Visa- und Einreisebestimmungen Guyana:
Reisepass erforderlich
Es wird kein Visum benötigt

Informationen vom Auswärtigen Amt zu ihrer Guyanareise:
https://www.auswaertiges-amt.de/de/guyanasicherheit/220348

Guyana ist ein Staat im Norden Südamerikas mit etwa 750.000 Einwohnern. Er grenzt im Süden an Brasilien, im Westen an Venezuela, im Osten an Suriname und im Norden an den Atlantischen Ozean. An der Grenze zu Venezuela und Brasilien erhebt sich das Guayana-Gebirge, nach dem Der Staat benannt wurde.

85% des Landes sind dünn besiedelter tropischer Regenwald und das Klima ist tropisch mit Niederschlägen. In der bis zu 70 km breiten Schwemmlandzone befindet sich der Agrargürtel des Landes, wo Reis, Zuckerrohr, Kokosnüsse und Zitrusfrüchte angebaut werden. Der Nationalpark Potaro besticht durch seine zahlreichen Wasserfälle, darunter die 225 Meter hohen Kaieteur-Fälle.

Die Besiedlung beschränkt sich weitgehend auf den Küstenraum, während im Hochland einzelne Indianerstämme angesiedelt sind. Rund 57% der Bevölkerung sind Christen und 29% bekennen sich zum Hinduismus. Im Hochland leben nach wie vor mehrere Indianergemeinschaften, die ihre eigenen Religionen praktizieren.

Die hauptsächlich gesprochene Sprache ist Englisch, daneben indische Sprachen sowie Indianersprachen.

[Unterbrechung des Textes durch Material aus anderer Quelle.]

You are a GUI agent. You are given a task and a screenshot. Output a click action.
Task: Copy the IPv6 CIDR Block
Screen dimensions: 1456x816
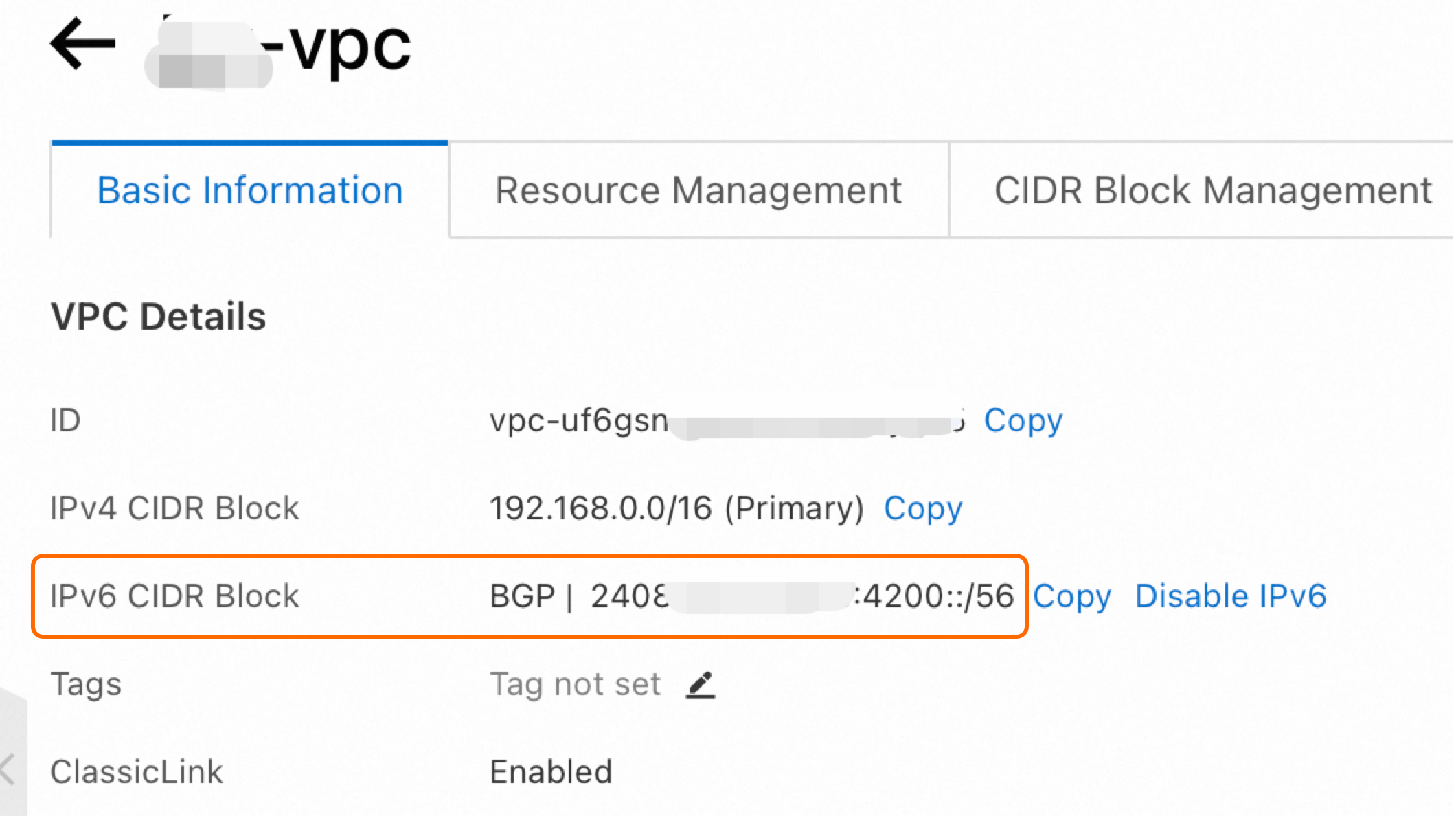[1073, 596]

Die Landeswährung ist der Guyana-Dollar, dabei entspricht 1,- Euro etwa 240,- GYD. Der Guyana-Dollar ist außerhalb des Landes nicht verwertbar.

Guyana ist der einzige südamerikanische Staat, der die Todesstrafe auch im Zivilrecht beibehalten hat. Die Todesstrafe gilt für Mord, geplanten Mord, Terrorismus, Vergewaltigung, Verrat und Folter.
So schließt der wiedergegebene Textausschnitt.